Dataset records
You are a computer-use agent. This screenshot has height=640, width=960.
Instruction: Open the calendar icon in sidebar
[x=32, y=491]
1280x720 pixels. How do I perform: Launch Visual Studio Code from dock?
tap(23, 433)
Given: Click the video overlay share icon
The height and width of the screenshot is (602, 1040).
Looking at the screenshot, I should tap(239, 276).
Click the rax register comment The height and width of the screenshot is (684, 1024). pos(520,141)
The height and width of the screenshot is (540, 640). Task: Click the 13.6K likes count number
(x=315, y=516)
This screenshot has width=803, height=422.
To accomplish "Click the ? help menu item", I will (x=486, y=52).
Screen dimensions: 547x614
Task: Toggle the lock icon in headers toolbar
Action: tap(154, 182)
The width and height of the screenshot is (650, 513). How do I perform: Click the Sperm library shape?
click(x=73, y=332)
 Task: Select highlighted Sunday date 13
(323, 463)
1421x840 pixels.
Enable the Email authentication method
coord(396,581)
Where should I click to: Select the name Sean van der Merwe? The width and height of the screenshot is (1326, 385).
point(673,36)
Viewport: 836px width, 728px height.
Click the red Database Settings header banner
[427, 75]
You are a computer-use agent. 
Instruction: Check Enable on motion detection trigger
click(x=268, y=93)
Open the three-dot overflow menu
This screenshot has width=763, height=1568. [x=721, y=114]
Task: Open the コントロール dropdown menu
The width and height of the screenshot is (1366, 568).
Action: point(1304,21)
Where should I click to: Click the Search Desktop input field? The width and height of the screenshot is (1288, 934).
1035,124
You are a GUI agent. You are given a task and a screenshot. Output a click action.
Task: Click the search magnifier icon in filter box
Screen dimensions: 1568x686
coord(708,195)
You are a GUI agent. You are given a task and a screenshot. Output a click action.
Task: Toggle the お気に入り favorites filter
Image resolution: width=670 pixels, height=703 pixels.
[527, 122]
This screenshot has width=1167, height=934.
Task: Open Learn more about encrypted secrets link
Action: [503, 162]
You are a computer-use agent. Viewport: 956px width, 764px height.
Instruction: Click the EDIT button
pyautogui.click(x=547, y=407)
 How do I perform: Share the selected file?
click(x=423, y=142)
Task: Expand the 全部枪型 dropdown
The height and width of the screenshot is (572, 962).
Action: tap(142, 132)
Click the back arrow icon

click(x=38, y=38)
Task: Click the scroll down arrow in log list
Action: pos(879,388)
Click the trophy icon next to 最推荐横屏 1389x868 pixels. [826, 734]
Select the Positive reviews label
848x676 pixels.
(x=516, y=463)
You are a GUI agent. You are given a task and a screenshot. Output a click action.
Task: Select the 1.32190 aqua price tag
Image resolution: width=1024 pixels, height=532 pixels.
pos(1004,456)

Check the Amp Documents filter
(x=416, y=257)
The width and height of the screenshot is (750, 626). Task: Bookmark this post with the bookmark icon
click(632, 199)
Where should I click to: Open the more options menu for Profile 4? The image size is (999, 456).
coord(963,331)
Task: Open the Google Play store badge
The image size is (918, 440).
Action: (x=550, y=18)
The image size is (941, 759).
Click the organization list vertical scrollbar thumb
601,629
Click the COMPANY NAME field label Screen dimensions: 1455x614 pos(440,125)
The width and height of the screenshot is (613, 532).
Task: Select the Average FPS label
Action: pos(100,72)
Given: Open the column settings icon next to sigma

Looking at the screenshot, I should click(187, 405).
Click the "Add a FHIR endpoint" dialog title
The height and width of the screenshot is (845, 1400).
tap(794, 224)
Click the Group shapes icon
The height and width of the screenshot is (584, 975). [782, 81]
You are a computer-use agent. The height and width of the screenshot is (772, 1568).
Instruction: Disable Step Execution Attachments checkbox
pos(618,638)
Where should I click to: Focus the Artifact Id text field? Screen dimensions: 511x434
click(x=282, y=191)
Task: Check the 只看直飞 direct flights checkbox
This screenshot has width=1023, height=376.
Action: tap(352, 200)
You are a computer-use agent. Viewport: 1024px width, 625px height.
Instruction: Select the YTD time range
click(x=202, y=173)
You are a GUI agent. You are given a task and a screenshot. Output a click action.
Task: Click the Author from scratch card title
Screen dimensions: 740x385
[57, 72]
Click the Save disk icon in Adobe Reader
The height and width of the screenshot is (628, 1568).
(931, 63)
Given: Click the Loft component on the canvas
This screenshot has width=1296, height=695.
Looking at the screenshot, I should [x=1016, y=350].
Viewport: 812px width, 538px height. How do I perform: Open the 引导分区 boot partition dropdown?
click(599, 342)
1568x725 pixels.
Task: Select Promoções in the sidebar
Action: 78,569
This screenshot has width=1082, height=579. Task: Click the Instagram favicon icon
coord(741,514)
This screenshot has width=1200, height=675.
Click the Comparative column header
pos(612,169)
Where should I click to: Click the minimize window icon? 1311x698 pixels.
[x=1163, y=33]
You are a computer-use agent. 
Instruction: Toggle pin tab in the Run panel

◆ PROMPT: Please return the records above exactly as they are written.

◆ TASK RESULT:
You are a computer-use agent. This screenshot has height=640, width=960.
Instruction: Open the calendar icon in sidebar
[x=32, y=491]
1280x720 pixels. How do I perform: Launch Visual Studio Code from dock?
tap(23, 433)
Given: Click the video overlay share icon
The height and width of the screenshot is (602, 1040).
Looking at the screenshot, I should tap(239, 276).
Click the rax register comment The height and width of the screenshot is (684, 1024). pos(520,141)
The height and width of the screenshot is (540, 640). Task: Click the 13.6K likes count number
(x=315, y=516)
This screenshot has width=803, height=422.
To accomplish "Click the ? help menu item", I will (x=486, y=52).
Screen dimensions: 547x614
Task: Toggle the lock icon in headers toolbar
Action: tap(154, 182)
The width and height of the screenshot is (650, 513). How do I perform: Click the Sperm library shape?
click(x=73, y=332)
 Task: Select highlighted Sunday date 13
(323, 463)
1421x840 pixels.
Enable the Email authentication method
coord(396,581)
Where should I click to: Select the name Sean van der Merwe? The width and height of the screenshot is (1326, 385).
point(673,36)
Viewport: 836px width, 728px height.
Click the red Database Settings header banner
[427, 75]
You are a computer-use agent. 
Instruction: Check Enable on motion detection trigger
click(x=268, y=93)
Open the three-dot overflow menu
This screenshot has width=763, height=1568. [x=721, y=114]
Task: Open the コントロール dropdown menu
The width and height of the screenshot is (1366, 568).
Action: point(1304,21)
Where should I click to: Click the Search Desktop input field? The width and height of the screenshot is (1288, 934).
1035,124
You are a GUI agent. You are given a task and a screenshot. Output a click action.
Task: Click the search magnifier icon in filter box
Screen dimensions: 1568x686
coord(708,195)
You are a GUI agent. You are given a task and a screenshot. Output a click action.
Task: Toggle the お気に入り favorites filter
Image resolution: width=670 pixels, height=703 pixels.
[527, 122]
This screenshot has width=1167, height=934.
Task: Open Learn more about encrypted secrets link
Action: [503, 162]
You are a computer-use agent. Viewport: 956px width, 764px height.
Instruction: Click the EDIT button
pyautogui.click(x=547, y=407)
 How do I perform: Share the selected file?
click(x=423, y=142)
Task: Expand the 全部枪型 dropdown
The height and width of the screenshot is (572, 962).
Action: tap(142, 132)
Click the back arrow icon

click(x=38, y=38)
Task: Click the scroll down arrow in log list
Action: pos(879,388)
Click the trophy icon next to 最推荐横屏 1389x868 pixels. [826, 734]
Select the Positive reviews label
848x676 pixels.
(x=516, y=463)
You are a GUI agent. You are given a task and a screenshot. Output a click action.
Task: Select the 1.32190 aqua price tag
Image resolution: width=1024 pixels, height=532 pixels.
pos(1004,456)

Check the Amp Documents filter
(x=416, y=257)
The width and height of the screenshot is (750, 626). Task: Bookmark this post with the bookmark icon
click(632, 199)
Where should I click to: Open the more options menu for Profile 4? The image size is (999, 456).
coord(963,331)
Task: Open the Google Play store badge
The image size is (918, 440).
Action: (x=550, y=18)
The image size is (941, 759).
Click the organization list vertical scrollbar thumb
601,629
Click the COMPANY NAME field label Screen dimensions: 1455x614 pos(440,125)
The width and height of the screenshot is (613, 532).
Task: Select the Average FPS label
Action: pos(100,72)
Given: Open the column settings icon next to sigma

Looking at the screenshot, I should click(187, 405).
Click the "Add a FHIR endpoint" dialog title
The height and width of the screenshot is (845, 1400).
tap(794, 224)
Click the Group shapes icon
The height and width of the screenshot is (584, 975). [782, 81]
You are a computer-use agent. The height and width of the screenshot is (772, 1568).
Instruction: Disable Step Execution Attachments checkbox
pos(618,638)
Where should I click to: Focus the Artifact Id text field? Screen dimensions: 511x434
click(x=282, y=191)
Task: Check the 只看直飞 direct flights checkbox
This screenshot has width=1023, height=376.
Action: tap(352, 200)
You are a computer-use agent. Viewport: 1024px width, 625px height.
Instruction: Select the YTD time range
click(x=202, y=173)
You are a GUI agent. You are given a task and a screenshot. Output a click action.
Task: Click the Author from scratch card title
Screen dimensions: 740x385
[57, 72]
Click the Save disk icon in Adobe Reader
The height and width of the screenshot is (628, 1568).
(931, 63)
Given: Click the Loft component on the canvas
This screenshot has width=1296, height=695.
Looking at the screenshot, I should [x=1016, y=350].
Viewport: 812px width, 538px height. How do I perform: Open the 引导分区 boot partition dropdown?
click(599, 342)
1568x725 pixels.
Task: Select Promoções in the sidebar
Action: 78,569
This screenshot has width=1082, height=579. Task: Click the Instagram favicon icon
coord(741,514)
This screenshot has width=1200, height=675.
Click the Comparative column header
pos(612,169)
Where should I click to: Click the minimize window icon? 1311x698 pixels.
[x=1163, y=33]
You are a computer-use agent. 
Instruction: Toggle pin tab in the Run panel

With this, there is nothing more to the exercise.